▸ **Information given**:
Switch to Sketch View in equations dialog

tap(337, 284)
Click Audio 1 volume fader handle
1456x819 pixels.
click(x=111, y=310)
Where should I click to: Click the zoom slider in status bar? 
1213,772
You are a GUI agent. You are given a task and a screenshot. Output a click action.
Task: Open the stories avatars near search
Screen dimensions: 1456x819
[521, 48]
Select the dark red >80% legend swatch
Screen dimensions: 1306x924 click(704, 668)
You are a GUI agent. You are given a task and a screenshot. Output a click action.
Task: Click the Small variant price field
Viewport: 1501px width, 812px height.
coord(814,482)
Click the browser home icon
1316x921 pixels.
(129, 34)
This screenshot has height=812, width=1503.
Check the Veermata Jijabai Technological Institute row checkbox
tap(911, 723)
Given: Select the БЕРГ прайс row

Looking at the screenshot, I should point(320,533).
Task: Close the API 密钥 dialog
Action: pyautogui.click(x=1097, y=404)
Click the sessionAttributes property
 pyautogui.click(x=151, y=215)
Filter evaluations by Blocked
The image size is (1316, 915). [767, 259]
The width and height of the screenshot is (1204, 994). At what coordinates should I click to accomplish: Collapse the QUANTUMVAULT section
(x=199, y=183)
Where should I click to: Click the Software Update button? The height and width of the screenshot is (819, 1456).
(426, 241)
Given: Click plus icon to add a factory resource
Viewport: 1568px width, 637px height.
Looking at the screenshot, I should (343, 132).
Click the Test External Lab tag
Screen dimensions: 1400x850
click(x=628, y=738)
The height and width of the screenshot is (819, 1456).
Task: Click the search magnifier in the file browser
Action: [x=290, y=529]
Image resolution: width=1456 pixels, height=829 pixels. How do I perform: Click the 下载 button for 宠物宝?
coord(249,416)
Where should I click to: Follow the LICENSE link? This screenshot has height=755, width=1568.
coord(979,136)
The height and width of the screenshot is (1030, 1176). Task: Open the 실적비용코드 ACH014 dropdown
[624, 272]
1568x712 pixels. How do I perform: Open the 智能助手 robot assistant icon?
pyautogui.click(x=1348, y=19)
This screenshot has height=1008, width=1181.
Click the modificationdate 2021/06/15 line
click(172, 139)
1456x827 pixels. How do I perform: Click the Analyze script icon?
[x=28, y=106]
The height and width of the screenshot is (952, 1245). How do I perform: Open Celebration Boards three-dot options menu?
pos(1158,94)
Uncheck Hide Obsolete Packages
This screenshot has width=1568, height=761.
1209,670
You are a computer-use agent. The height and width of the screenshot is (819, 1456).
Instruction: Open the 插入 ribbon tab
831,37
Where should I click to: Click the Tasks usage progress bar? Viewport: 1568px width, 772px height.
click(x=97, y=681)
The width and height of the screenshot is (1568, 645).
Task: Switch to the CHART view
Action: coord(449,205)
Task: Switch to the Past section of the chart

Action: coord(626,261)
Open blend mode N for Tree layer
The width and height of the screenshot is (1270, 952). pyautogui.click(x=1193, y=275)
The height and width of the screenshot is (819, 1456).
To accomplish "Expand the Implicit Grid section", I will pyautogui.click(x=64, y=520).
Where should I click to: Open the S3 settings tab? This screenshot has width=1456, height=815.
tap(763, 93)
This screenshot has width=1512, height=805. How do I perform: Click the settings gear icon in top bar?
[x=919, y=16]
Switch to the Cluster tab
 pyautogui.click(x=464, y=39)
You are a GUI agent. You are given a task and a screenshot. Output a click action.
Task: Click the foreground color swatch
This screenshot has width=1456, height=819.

▸ **Problem to work on**: Would you write out the listing above exactly, in full?

▸ **Written solution**:
Switch to Sketch View in equations dialog

tap(337, 284)
Click Audio 1 volume fader handle
1456x819 pixels.
click(x=111, y=310)
Where should I click to: Click the zoom slider in status bar? 
1213,772
You are a GUI agent. You are given a task and a screenshot. Output a click action.
Task: Open the stories avatars near search
Screen dimensions: 1456x819
[521, 48]
Select the dark red >80% legend swatch
Screen dimensions: 1306x924 click(704, 668)
You are a GUI agent. You are given a task and a screenshot. Output a click action.
Task: Click the Small variant price field
Viewport: 1501px width, 812px height.
coord(814,482)
Click the browser home icon
1316x921 pixels.
(129, 34)
This screenshot has height=812, width=1503.
Check the Veermata Jijabai Technological Institute row checkbox
tap(911, 723)
Given: Select the БЕРГ прайс row

Looking at the screenshot, I should point(320,533).
Task: Close the API 密钥 dialog
Action: pyautogui.click(x=1097, y=404)
Click the sessionAttributes property
 pyautogui.click(x=151, y=215)
Filter evaluations by Blocked
The image size is (1316, 915). [767, 259]
The width and height of the screenshot is (1204, 994). At what coordinates should I click to accomplish: Collapse the QUANTUMVAULT section
(x=199, y=183)
Where should I click to: Click the Software Update button? The height and width of the screenshot is (819, 1456).
(426, 241)
Given: Click plus icon to add a factory resource
Viewport: 1568px width, 637px height.
Looking at the screenshot, I should (343, 132).
Click the Test External Lab tag
Screen dimensions: 1400x850
click(x=628, y=738)
The height and width of the screenshot is (819, 1456).
Task: Click the search magnifier in the file browser
Action: [x=290, y=529]
Image resolution: width=1456 pixels, height=829 pixels. How do I perform: Click the 下载 button for 宠物宝?
coord(249,416)
Where should I click to: Follow the LICENSE link? This screenshot has height=755, width=1568.
coord(979,136)
The height and width of the screenshot is (1030, 1176). Task: Open the 실적비용코드 ACH014 dropdown
[624, 272]
1568x712 pixels. How do I perform: Open the 智能助手 robot assistant icon?
pyautogui.click(x=1348, y=19)
This screenshot has height=1008, width=1181.
Click the modificationdate 2021/06/15 line
click(172, 139)
1456x827 pixels. How do I perform: Click the Analyze script icon?
[x=28, y=106]
The height and width of the screenshot is (952, 1245). How do I perform: Open Celebration Boards three-dot options menu?
pos(1158,94)
Uncheck Hide Obsolete Packages
This screenshot has width=1568, height=761.
1209,670
You are a computer-use agent. The height and width of the screenshot is (819, 1456).
Instruction: Open the 插入 ribbon tab
831,37
Where should I click to: Click the Tasks usage progress bar? Viewport: 1568px width, 772px height.
click(x=97, y=681)
The width and height of the screenshot is (1568, 645).
Task: Switch to the CHART view
Action: coord(449,205)
Task: Switch to the Past section of the chart

Action: coord(626,261)
Open blend mode N for Tree layer
The width and height of the screenshot is (1270, 952). pyautogui.click(x=1193, y=275)
The height and width of the screenshot is (819, 1456).
To accomplish "Expand the Implicit Grid section", I will pyautogui.click(x=64, y=520).
Where should I click to: Open the S3 settings tab? This screenshot has width=1456, height=815.
tap(763, 93)
This screenshot has width=1512, height=805. How do I perform: Click the settings gear icon in top bar?
[x=919, y=16]
Switch to the Cluster tab
 pyautogui.click(x=464, y=39)
You are a GUI agent. You are given a task and a screenshot. Output a click action.
Task: Click the foreground color swatch
This screenshot has width=1456, height=819.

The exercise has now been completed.